Le 23 octobre 1944 le commissaire aux colonies répond au gouverneur général : « Vous m’avez fait part émotion soulevée parmi sujets français musulmans du Sénégal par l’éventualité de l’extension du droit de vote aux femmes aux prochaines élections. Je vous prie de rassurer pleinement milieu musulman du Sénégal. Il n’entre pas dans les intentions du gouvernement envisager cette extension ».

Le 1er novembre 1944 le commissaire aux colonies envoie un télégramme au gouverneur général où il lui demande d’organiser les élections municipales dans les quatre communes de plein exercice après le 1er février 1945.

Le 3 novembre 1944, la Direction générale des affaires politiques administratives et sociales envoie un télégramme au commissaire aux colonies où il est dit : « Certaine animation commence à se manifester milieux Sénégal et Dakar suite informations presse annonçant ouverture élections générales février 1945 stop si ces informations exactes intervention urgente décret fixant modalités application locale ordonnance 21 avril 1944 serait indispensable raison nécessité mettre au point en temps voulu opérations préparatoires et notamment révisions listes électorales ».

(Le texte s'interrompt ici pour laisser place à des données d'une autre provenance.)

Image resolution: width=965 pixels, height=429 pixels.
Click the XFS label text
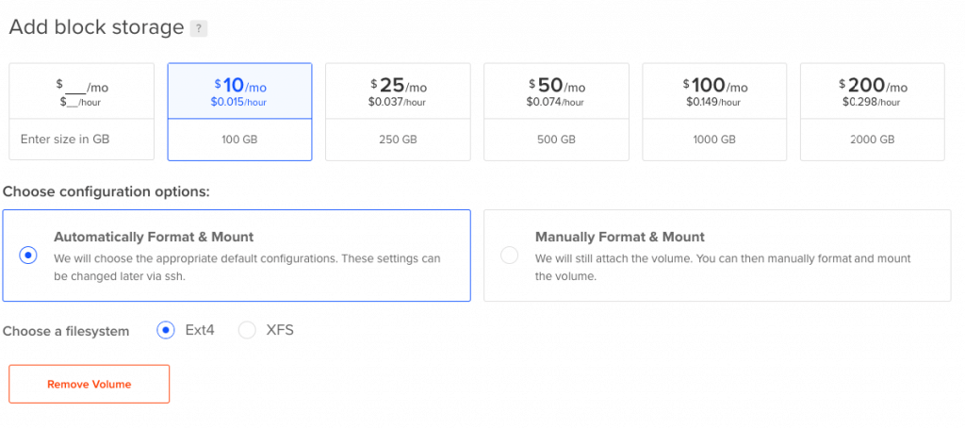(280, 330)
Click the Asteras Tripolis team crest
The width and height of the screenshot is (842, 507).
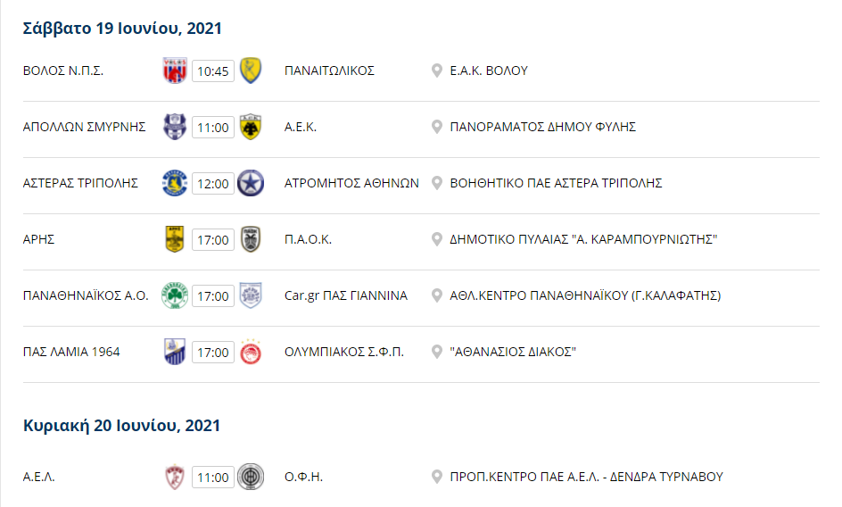click(x=175, y=183)
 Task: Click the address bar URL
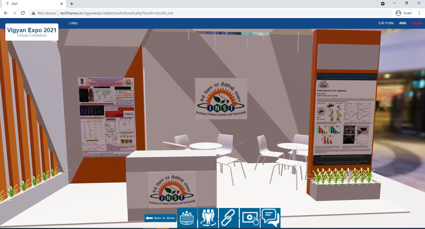tap(117, 13)
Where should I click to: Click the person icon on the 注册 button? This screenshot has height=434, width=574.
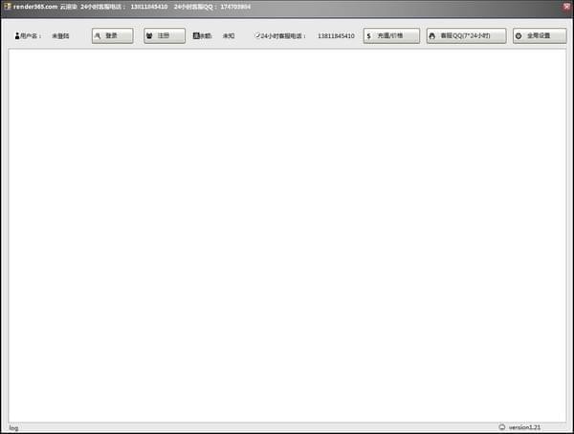(x=149, y=36)
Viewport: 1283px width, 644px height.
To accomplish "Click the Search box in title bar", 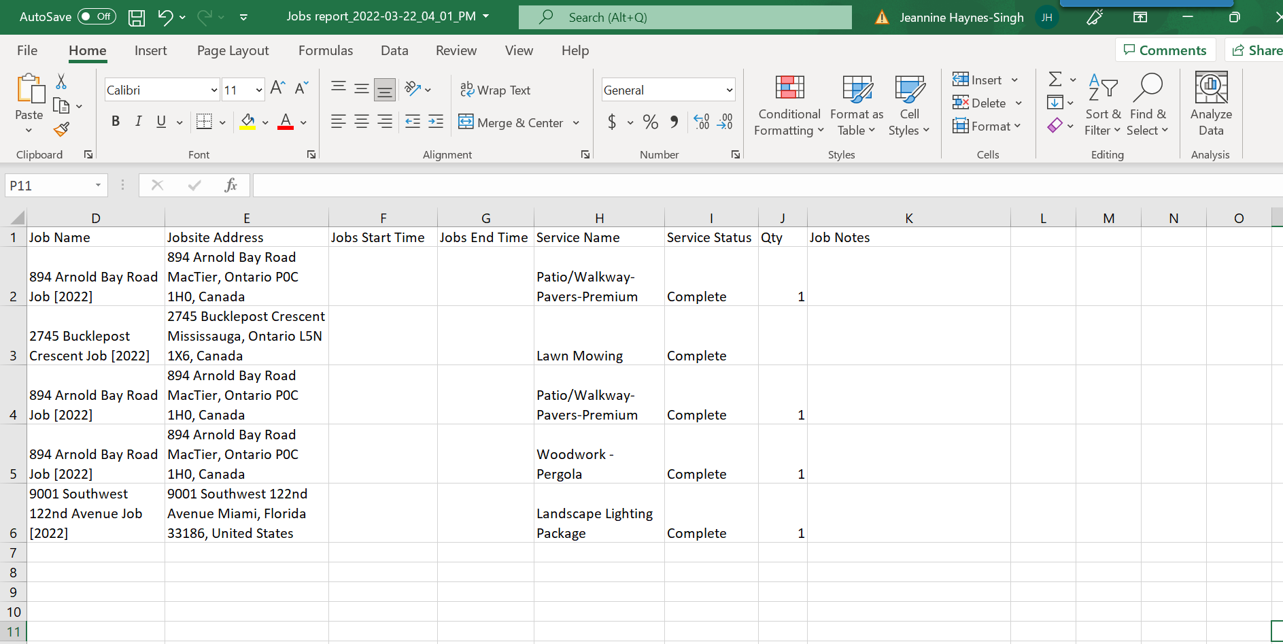I will pos(685,18).
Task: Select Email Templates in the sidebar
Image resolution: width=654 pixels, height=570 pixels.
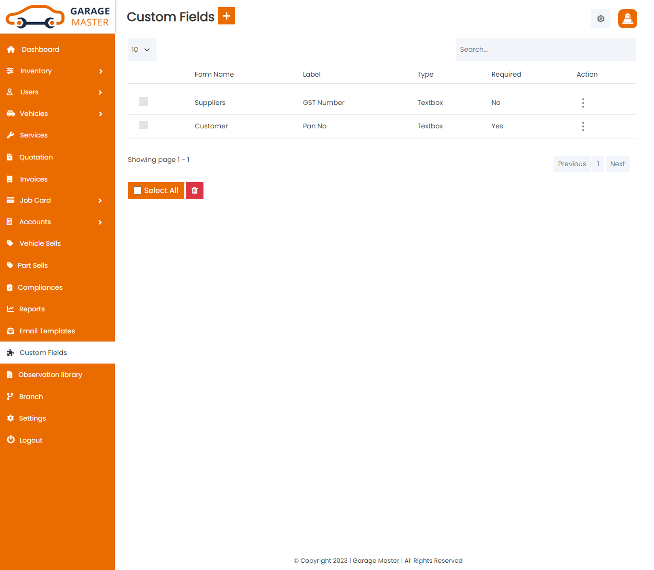Action: [x=47, y=331]
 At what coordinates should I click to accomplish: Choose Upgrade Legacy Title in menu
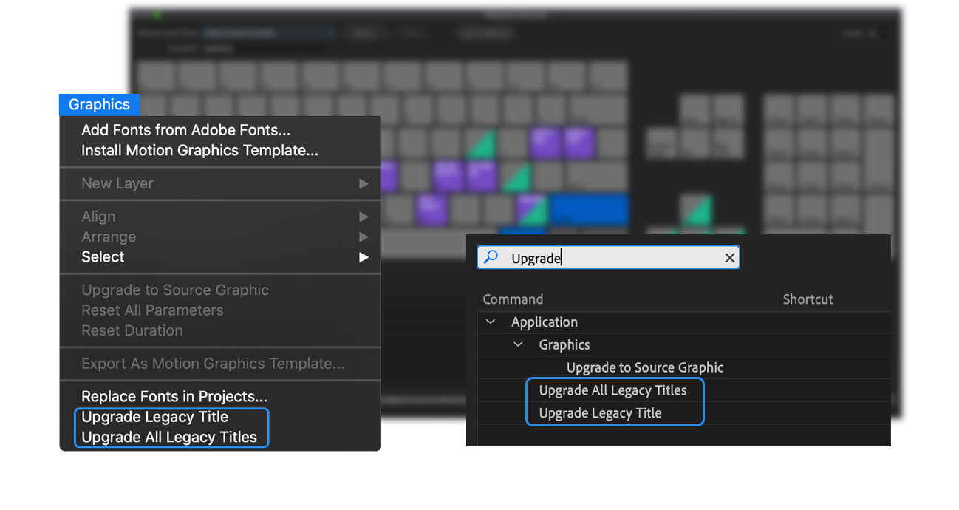pos(155,417)
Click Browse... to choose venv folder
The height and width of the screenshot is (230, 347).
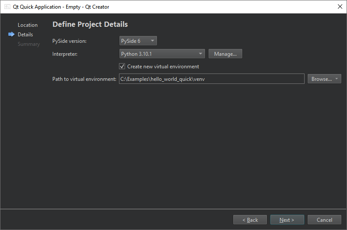pyautogui.click(x=321, y=79)
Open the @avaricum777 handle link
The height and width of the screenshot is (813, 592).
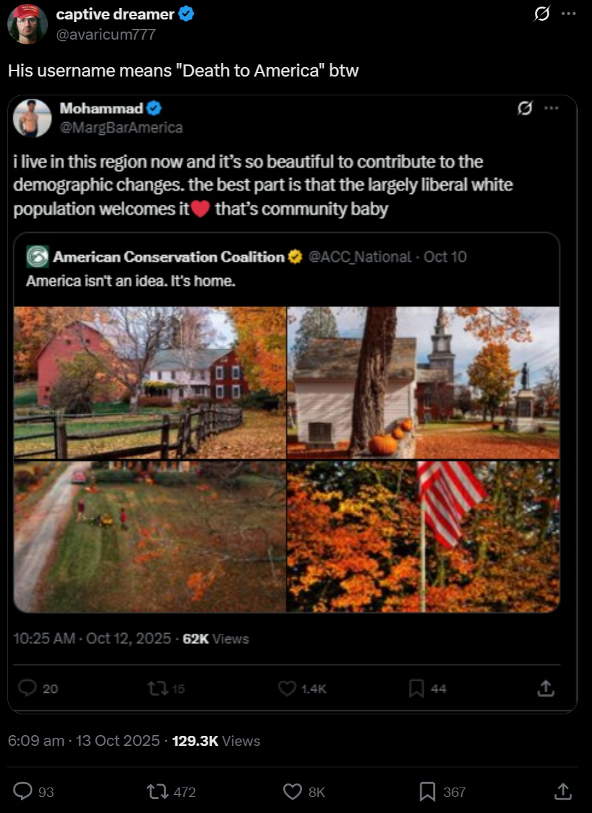pyautogui.click(x=106, y=34)
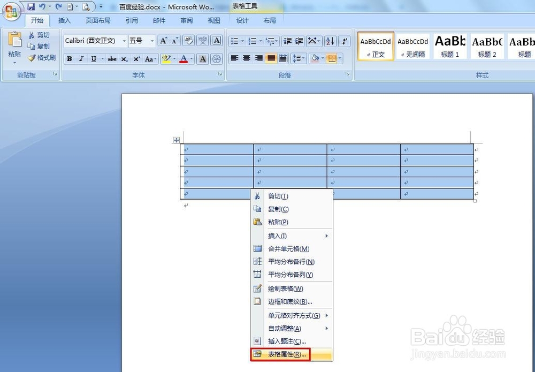Toggle bold formatting in the font group
This screenshot has width=535, height=372.
click(x=70, y=59)
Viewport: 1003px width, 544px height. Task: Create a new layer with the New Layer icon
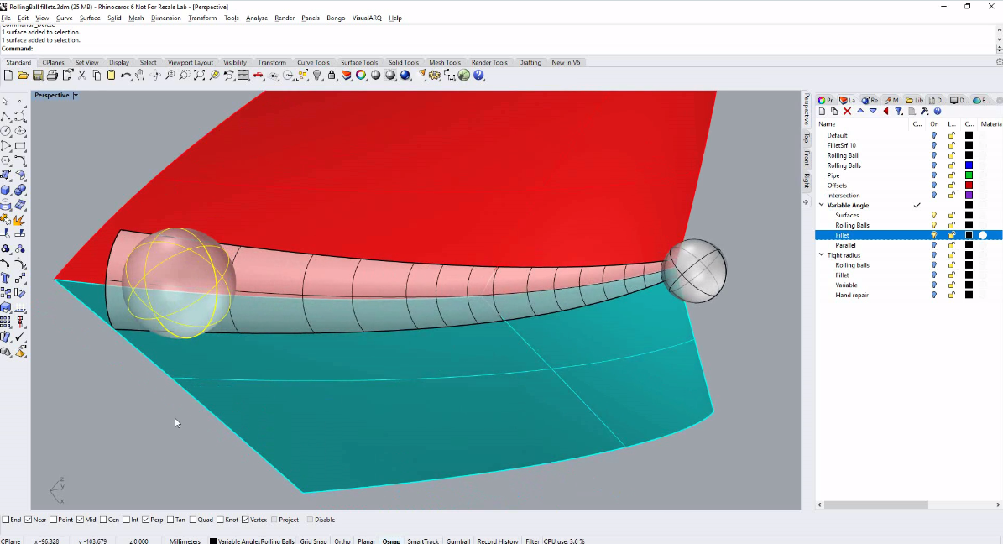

Le 10 novembre le gouverneur général répond au télégramme du novembre du commissaire aux colonies. En raison des difficultés relatives à la reconstitution des listes électorales après cinq années d’interruption, il demande que les élections dans les communes de plein exercice aient lieu après le 1er avril 1945 et celles des communes mixtes après le 1er mai. En ce qui concerne le vote des femmes il s’exprime ainsi : « Vous m’avez notifié qu’il n’était pas dans intention gouvernement étendre A.O.F. vote des femmes stop reconnaissant me préciser si femmes européennes origine métropolitaine ou assimilées seront bien comprises cette exclusion ». Il rappelle la correspondance échangée à ce sujet. Cournarie fait un pas de plus dans la voie de la division. Il s’inquiète du sort qui est réservé aux femmes françaises et assimilées. Seront-elles exclues du vote comme les Sénégalaises ? N’ayant pas reçu de réponse, il envoie un télégramme le 13 décembre demandant la suite donnée aux propositions qu’il a faites.

Le décret du 19 Février 1945

Le 26 décembre le commissariat aux colonies câble au gouverneur général : « Conseil d’Etat va être saisi projet de décret tendant à adopter A.D.P. dispositions ordonnance 21 avril 1944 relatives élections municipales provisoires stop principales dispositions ce texte sont suivantes :

– Primo : pour les communes plein exercice Sénégal arrêté gouverneur général fixera détails procédure applicable à la préparation liste électorale ainsi que date à partir de laquelle sera effectuée cette opération.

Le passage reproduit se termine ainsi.